Lanais often open up into wider living spaces, so it wouldn’t be entirely incorrect to relate them to covered patios or verandas as well. Their main draw is that they make it possible to enjoy the outdoors year-round. Screened lanais can keep out bugs, and panelled lanais—which either come in glass or plastic, and can be removed—can regulate the temperature, once the weather cools. Lastly, an “under-truss” lanai means that it was built under a home’s existing footprint, and its enclosure screens are secured to the roof. When severe storms are in the forecast, this option can make having a lanai safer.

Most lanais have enough space for furniture sets, greenery, and even ceiling fans, so they’re a living room that’s always on vacation.

What if You Want a Lanai for Yourself?

For starters, the national average to construct a screened-in lanai costs between $1,300 and $1,700, according to the home improvement site , and can take three to nine months to build—so you’ll have to wait until next summer to enjoy it.

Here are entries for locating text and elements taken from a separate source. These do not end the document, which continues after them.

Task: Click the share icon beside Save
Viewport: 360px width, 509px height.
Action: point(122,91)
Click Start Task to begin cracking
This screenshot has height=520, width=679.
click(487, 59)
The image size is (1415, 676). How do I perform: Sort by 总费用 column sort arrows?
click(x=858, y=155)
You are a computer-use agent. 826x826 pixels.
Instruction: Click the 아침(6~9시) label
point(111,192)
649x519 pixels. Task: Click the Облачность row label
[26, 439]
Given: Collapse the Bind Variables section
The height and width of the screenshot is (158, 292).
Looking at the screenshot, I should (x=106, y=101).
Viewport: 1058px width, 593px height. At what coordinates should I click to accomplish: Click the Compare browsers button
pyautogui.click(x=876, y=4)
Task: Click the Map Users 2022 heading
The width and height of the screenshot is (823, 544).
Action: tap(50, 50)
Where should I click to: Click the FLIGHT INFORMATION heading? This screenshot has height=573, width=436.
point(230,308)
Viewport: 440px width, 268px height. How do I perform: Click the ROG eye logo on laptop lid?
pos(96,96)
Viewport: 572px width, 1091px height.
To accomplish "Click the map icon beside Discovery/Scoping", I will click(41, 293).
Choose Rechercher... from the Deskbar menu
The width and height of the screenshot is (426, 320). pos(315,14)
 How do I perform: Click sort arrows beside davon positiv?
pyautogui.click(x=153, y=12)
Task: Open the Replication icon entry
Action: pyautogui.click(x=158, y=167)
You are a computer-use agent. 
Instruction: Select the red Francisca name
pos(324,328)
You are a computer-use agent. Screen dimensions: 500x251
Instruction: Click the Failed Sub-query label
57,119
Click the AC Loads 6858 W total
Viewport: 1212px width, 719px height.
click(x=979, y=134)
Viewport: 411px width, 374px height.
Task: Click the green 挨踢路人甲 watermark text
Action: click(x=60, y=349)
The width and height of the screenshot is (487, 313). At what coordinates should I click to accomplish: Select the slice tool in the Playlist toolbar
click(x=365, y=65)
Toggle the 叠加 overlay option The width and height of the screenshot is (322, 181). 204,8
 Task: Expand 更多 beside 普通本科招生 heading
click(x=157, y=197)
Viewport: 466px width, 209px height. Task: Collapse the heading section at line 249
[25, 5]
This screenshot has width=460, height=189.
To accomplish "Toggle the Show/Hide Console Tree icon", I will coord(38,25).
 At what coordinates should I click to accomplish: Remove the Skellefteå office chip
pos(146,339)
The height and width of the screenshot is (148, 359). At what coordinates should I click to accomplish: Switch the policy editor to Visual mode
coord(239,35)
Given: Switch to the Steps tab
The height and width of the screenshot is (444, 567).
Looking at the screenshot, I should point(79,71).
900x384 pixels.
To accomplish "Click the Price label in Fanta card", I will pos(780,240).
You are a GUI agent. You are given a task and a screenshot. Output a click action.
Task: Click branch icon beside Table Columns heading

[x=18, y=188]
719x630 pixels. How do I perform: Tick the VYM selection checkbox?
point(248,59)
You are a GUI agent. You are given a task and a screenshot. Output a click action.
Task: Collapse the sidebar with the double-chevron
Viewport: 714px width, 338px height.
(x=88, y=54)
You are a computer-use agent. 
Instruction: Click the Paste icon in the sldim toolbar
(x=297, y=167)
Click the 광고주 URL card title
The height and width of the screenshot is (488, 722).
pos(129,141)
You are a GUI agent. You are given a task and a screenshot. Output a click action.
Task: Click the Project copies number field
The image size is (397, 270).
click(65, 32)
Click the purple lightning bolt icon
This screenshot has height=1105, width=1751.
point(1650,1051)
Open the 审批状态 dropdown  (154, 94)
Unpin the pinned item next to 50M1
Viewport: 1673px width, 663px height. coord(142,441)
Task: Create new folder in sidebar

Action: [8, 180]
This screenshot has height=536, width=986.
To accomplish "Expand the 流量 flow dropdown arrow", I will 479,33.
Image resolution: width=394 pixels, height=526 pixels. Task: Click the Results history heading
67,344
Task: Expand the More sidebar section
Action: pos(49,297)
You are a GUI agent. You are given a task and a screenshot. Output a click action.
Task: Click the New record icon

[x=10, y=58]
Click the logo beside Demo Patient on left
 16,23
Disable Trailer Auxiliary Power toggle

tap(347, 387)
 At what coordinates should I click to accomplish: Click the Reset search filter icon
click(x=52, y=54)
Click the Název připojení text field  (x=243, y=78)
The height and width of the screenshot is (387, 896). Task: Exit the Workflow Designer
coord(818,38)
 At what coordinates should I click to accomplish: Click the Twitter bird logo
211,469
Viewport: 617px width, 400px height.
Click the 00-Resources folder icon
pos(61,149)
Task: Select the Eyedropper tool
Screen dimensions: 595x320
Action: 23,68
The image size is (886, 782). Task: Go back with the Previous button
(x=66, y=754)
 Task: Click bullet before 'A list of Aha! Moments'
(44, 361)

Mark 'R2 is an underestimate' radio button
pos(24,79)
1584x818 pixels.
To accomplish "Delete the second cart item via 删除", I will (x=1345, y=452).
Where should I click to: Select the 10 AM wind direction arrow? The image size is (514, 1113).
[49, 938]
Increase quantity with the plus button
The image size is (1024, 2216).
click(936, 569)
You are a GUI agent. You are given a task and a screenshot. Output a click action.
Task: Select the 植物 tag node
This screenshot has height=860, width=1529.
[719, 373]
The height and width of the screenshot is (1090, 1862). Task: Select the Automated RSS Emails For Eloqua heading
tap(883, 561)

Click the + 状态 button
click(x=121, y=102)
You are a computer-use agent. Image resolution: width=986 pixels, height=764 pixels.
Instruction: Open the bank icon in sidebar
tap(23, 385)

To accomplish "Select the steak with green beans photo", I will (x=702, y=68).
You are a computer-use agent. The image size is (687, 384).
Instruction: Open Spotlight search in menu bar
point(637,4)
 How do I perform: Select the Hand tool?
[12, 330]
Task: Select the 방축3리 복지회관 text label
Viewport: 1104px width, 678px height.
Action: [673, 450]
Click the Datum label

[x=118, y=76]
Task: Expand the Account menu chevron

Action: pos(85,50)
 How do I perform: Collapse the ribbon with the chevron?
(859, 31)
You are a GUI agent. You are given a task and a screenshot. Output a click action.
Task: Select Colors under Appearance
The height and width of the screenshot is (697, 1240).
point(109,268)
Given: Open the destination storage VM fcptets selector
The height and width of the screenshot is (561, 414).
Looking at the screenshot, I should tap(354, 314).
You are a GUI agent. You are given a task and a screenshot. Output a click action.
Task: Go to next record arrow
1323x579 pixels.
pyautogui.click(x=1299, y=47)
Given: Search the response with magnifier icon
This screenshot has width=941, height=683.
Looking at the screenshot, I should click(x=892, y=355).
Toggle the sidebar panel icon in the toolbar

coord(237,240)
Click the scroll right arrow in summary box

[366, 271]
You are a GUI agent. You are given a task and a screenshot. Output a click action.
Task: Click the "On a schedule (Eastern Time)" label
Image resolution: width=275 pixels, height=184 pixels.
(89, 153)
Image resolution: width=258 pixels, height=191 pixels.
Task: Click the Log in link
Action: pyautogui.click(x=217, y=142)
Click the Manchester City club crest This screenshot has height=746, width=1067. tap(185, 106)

Remember, too, that getting the most out of a lanai depends on where it’s positioned in a home. A south-facing lanai will get the most sunlight, but might end up feeling like a greenhouse in the middle of summer. A west or east-facing lanai will likely only get sunlight for part of the day, so it may be chillier in the winter. Our vote? If possible, a lanai should be off the kitchen or indoor living room. That will connect it to the main areas of the home, ensuring for effortless entertaining and relaxation.

As for designing a lanai, stick to bright shades that can complement the outdoors. You’ll want to get weather-proof furniture, too, and classic options like wicker or rattan will only heighten your lanai’s vacation aesthetic. Roll out a patterned outdoor rug to define the seating arrangements, and place plenty of plants throughout the area for color and texture. Finally, throw in plush pillows that’ll encourage settling in, and have a bar cart nearby for all your happy hour needs. With a space that inviting, you won’t mind spending endless blue-sky days in a lanai.